После долгого непонимания, как играть любовь на сцене, в «Чайке», я вдруг прозрел и это оказалось так просто. Это произошло благодаря ей, и я теперь понимал Треплева о как я его понимал. Напыщенный чеховский текст уже не казался мне таким напыщенным и неправдоподобным. Такой текст можно было говорить только полюбив.

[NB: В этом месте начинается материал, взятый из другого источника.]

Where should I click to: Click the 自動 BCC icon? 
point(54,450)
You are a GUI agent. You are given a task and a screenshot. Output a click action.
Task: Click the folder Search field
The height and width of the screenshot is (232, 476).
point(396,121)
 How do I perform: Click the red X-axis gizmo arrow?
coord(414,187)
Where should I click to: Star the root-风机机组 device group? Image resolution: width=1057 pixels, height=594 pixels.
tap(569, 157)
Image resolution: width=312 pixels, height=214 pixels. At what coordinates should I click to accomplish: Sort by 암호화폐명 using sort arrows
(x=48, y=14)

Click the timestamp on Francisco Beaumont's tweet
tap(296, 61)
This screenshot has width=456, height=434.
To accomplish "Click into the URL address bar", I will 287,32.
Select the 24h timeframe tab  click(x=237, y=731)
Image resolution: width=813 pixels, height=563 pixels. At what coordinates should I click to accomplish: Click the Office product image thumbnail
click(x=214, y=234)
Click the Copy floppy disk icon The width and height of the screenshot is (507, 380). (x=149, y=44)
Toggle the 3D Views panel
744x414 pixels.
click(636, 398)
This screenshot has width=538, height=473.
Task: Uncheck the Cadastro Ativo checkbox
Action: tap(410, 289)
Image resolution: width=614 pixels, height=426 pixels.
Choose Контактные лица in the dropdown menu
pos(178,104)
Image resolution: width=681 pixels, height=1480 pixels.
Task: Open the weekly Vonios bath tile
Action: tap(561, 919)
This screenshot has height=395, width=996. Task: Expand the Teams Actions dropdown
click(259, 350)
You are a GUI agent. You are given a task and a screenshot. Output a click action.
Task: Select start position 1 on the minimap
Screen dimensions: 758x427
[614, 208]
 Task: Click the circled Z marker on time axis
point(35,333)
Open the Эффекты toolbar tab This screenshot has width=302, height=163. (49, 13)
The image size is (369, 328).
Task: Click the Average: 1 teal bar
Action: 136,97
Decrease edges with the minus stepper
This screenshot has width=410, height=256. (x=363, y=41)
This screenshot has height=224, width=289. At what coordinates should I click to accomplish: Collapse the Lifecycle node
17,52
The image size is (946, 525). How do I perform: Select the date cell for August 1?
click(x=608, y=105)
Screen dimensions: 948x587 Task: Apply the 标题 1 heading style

Я по прежнему не звонил ей когда мне этого хотелось. Я запрещал себе думать о ней. «Это непростительная глупость» - говорил я себе каждый раз, когда не мог сосредоточиться во время подготовки к спетаклю или к репетиции. Но труднее всего было играть, когда я знал, что она находится в зале, где-то рядом. Я ругал себя за это ребячество и говорил, и убеждал себя, что все это только плод моей не в меру разбушевавшейся ребяческой фантазии. Так я жил борясь и с собой, и с целым миром. Усугублялось мое состояние еще и тем, что я, казалось бы, человек, которому была противна, в принципе, даже одна мысль о рассчете и анализе, вдруг стал все анализировать и просчитывать. Да, я владел основами психоанализа роли. А здесь мне это едва ли удавалось. Я уже добился, что она сама подходила ко мне, сама звонила, но за всем этим я, все-таки, чувствовал какую-то страшную борьбу, происходившую в ней. Она часто задумывалась, как бы спрашивая себя, а нужен ли я ей, и если нужен, то насколько. От этого становилось горько и тяжело. Сердце расщеплялось, когда я видел ее такой. А тут и еще одна напасть - ревность. Стоило ей подойти к какому-нибудь мужчине и заговорить с ним, как я немедленно уходил из поля ее зрения, давая ей полную свободу и ожидая ее в тени. Тут вступала в силу та же самая игра. Я делал вид, что это было мне безразлично. Иногда так и приходилось уйти, не дождавшись ее, но она звонила и спрашивала куда я пропал, и опять тешила мое самолюбие. Жизнь вокруг и внутри меня творилась просто потрясающая, что называется, «на разрыв аорты», но я продолжал нагонять на себя холодность и безразличие. И за этой жизнью я почти не видел ничего вокруг, а если и видел, то в каком-то радужном свете. И даже моя подворотня в эти мгновения казалась мне какой-то поэтической, что практически трудно себе представить будучи в нормальном состоянии. Я, как бы, сместился ближе к какому-то параллельному миру, где не существовало ни людей, ни всей сопутствующей им атрибутики. И этот другой мир воспринимался каким-то шестым чувством. Я находился рядом, но переступить границу не мог. И каждый раз, возвращаясь от этой невидимой грани, которая материализовывалась в плотную стену красок, звуков и сгустков энергии, я опять и опять не находил обычных слов для описания всего этого.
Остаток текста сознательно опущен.